- _What is expected_
Give back, unchanged, each line from the one containing "产品服务 (716, 2149)" through the last line of the entries below.

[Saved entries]
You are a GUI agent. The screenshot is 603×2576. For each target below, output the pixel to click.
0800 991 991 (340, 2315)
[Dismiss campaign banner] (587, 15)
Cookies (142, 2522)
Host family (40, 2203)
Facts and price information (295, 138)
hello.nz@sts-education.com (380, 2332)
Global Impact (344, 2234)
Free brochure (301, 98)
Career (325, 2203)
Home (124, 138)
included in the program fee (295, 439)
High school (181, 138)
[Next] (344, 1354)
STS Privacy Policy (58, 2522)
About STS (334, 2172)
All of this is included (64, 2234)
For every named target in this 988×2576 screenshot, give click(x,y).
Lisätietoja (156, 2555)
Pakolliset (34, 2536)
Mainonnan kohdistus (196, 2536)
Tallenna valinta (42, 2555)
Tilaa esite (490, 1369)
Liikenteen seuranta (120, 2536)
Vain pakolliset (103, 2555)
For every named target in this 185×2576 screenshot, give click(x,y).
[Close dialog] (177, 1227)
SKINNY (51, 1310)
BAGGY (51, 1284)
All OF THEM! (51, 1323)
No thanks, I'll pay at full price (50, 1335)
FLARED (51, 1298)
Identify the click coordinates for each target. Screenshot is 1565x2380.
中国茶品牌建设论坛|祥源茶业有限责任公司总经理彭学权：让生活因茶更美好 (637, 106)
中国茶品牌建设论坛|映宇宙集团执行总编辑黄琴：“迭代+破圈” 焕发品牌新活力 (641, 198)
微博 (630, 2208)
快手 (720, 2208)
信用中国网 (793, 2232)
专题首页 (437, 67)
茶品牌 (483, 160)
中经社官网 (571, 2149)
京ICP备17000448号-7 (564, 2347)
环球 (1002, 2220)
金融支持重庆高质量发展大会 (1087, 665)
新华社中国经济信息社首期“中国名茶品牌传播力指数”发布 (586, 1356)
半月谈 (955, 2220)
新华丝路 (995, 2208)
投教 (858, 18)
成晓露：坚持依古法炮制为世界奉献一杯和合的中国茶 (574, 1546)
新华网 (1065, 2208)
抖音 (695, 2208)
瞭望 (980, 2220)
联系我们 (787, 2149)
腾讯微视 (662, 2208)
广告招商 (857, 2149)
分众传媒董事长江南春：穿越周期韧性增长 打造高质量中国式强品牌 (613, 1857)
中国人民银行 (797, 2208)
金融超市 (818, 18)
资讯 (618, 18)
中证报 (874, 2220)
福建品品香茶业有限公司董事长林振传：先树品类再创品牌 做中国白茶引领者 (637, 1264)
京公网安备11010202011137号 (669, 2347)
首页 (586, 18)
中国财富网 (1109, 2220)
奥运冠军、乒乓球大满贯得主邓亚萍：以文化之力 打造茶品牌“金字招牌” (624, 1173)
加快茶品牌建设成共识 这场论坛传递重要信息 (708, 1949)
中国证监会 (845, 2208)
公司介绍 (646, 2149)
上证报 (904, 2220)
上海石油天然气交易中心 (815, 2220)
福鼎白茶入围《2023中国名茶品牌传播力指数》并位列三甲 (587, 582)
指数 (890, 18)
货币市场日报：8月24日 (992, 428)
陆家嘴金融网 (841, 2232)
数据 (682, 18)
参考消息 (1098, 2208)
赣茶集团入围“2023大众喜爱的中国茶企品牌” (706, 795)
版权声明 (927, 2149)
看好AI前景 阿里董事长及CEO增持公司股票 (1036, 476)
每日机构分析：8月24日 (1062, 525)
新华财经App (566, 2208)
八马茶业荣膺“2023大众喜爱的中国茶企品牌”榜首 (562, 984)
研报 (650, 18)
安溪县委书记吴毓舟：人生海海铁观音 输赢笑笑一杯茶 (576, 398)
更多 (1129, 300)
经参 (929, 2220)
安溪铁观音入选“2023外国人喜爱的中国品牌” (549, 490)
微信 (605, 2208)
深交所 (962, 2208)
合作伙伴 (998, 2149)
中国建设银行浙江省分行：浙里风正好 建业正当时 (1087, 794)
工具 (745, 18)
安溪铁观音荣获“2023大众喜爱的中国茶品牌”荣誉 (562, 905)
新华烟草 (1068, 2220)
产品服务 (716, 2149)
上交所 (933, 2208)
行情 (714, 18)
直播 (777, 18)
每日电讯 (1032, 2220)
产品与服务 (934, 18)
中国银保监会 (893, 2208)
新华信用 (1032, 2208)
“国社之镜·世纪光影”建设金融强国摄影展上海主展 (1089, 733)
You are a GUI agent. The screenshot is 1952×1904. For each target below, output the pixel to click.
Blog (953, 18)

- _Result for this task_
产品服务 (716, 2149)
上交所 (933, 2208)
行情 (714, 18)
直播 (777, 18)
每日电讯 (1032, 2220)
产品与服务 (934, 18)
中国银保监会 (893, 2208)
新华信用 (1032, 2208)
“国社之镜·世纪光影”建设金融强国摄影展上海主展 (1089, 733)
You are a GUI agent. The screenshot is 1952×1904. For each target below, output the pixel to click.
Blog (953, 18)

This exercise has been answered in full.